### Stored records
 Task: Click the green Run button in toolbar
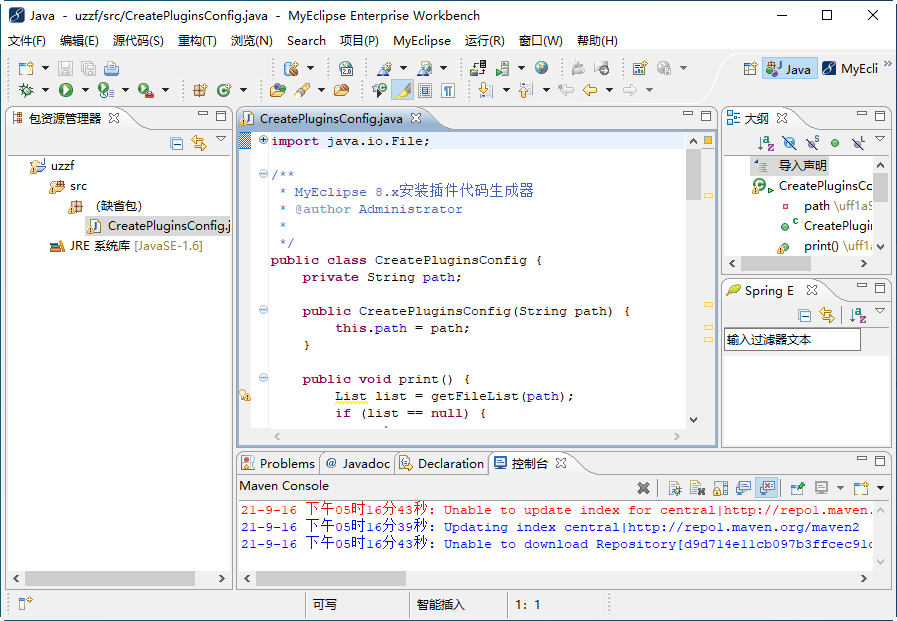[x=66, y=90]
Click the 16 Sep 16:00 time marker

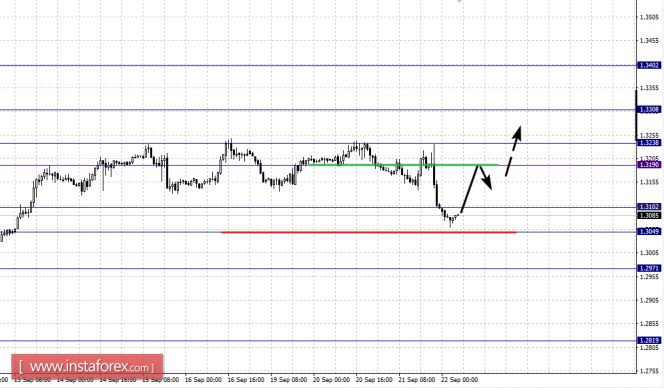tap(246, 380)
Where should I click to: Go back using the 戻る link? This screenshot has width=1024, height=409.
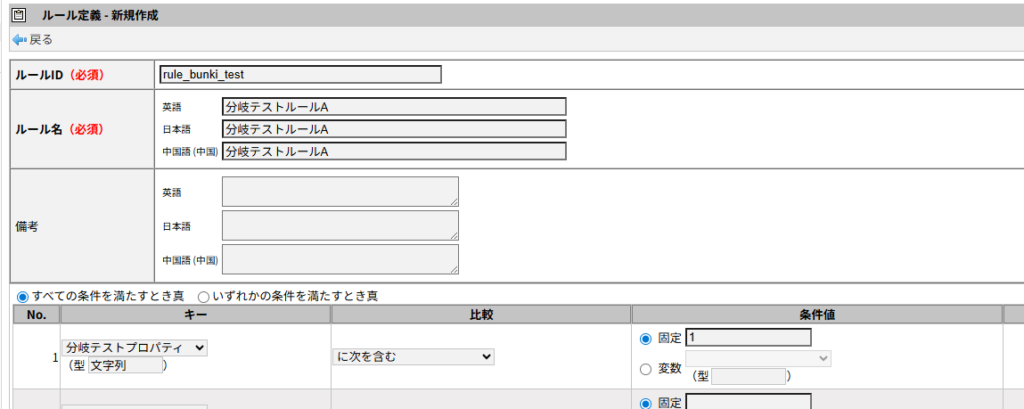coord(41,40)
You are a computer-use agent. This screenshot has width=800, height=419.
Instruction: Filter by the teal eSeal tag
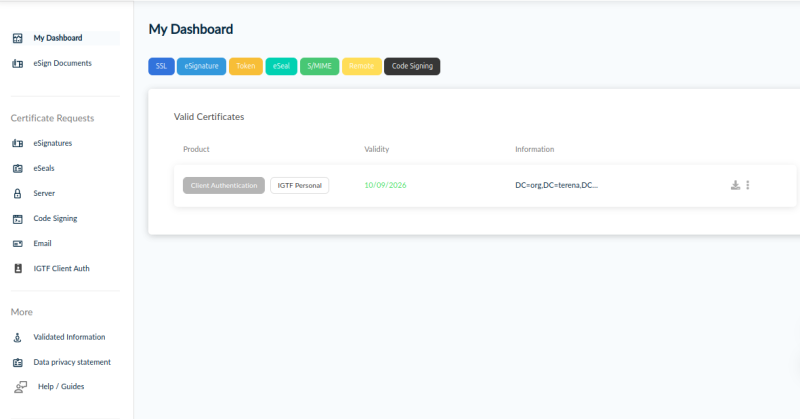coord(281,66)
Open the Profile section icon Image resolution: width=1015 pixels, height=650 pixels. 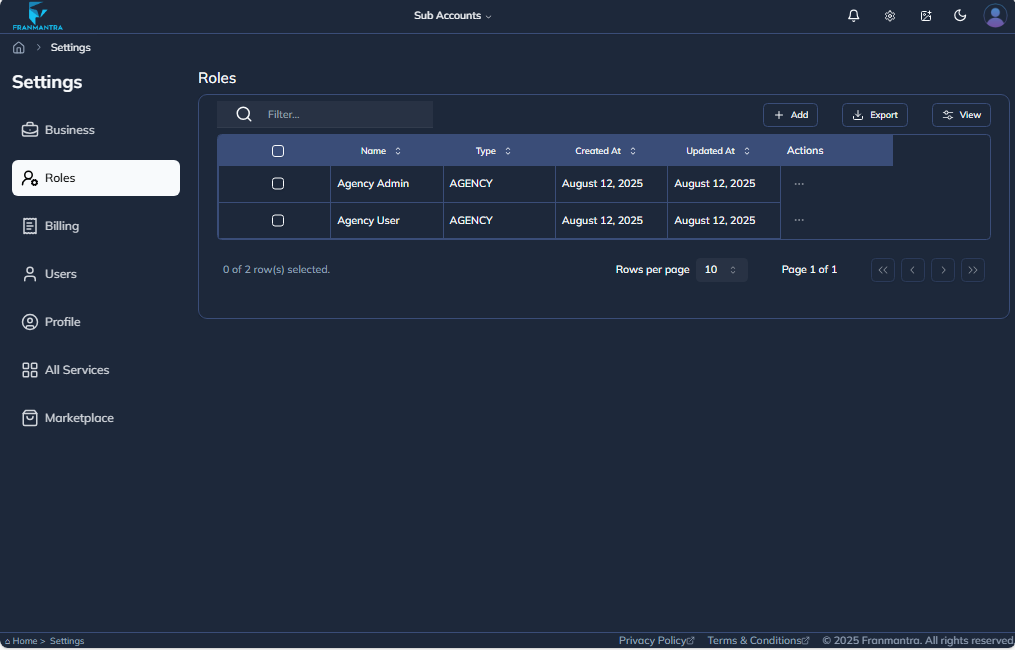[x=28, y=321]
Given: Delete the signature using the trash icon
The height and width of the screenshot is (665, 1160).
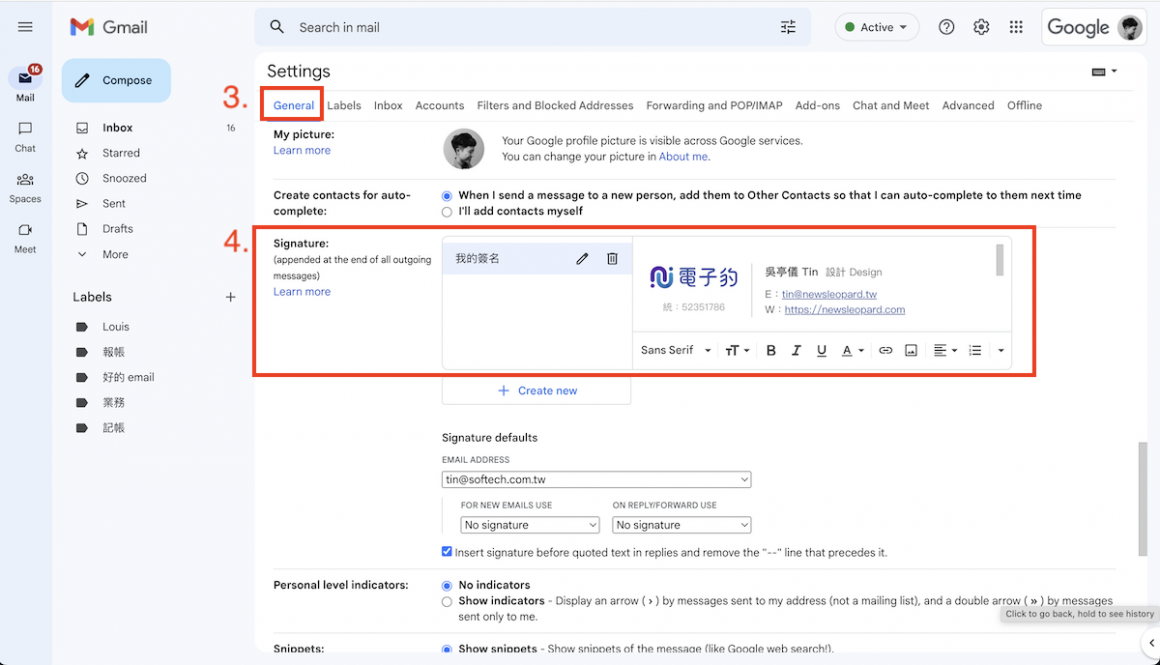Looking at the screenshot, I should (612, 258).
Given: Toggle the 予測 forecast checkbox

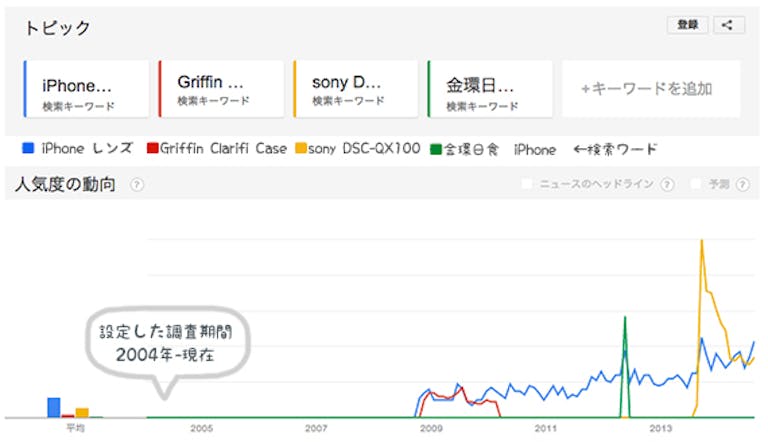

### EXERCISE DETAILS
Copy every line of the entries above in which "Given" occurs.

### EXPECTED ANSWER
Given: Delete the signature using the trash icon
Given: Toggle the 予測 forecast checkbox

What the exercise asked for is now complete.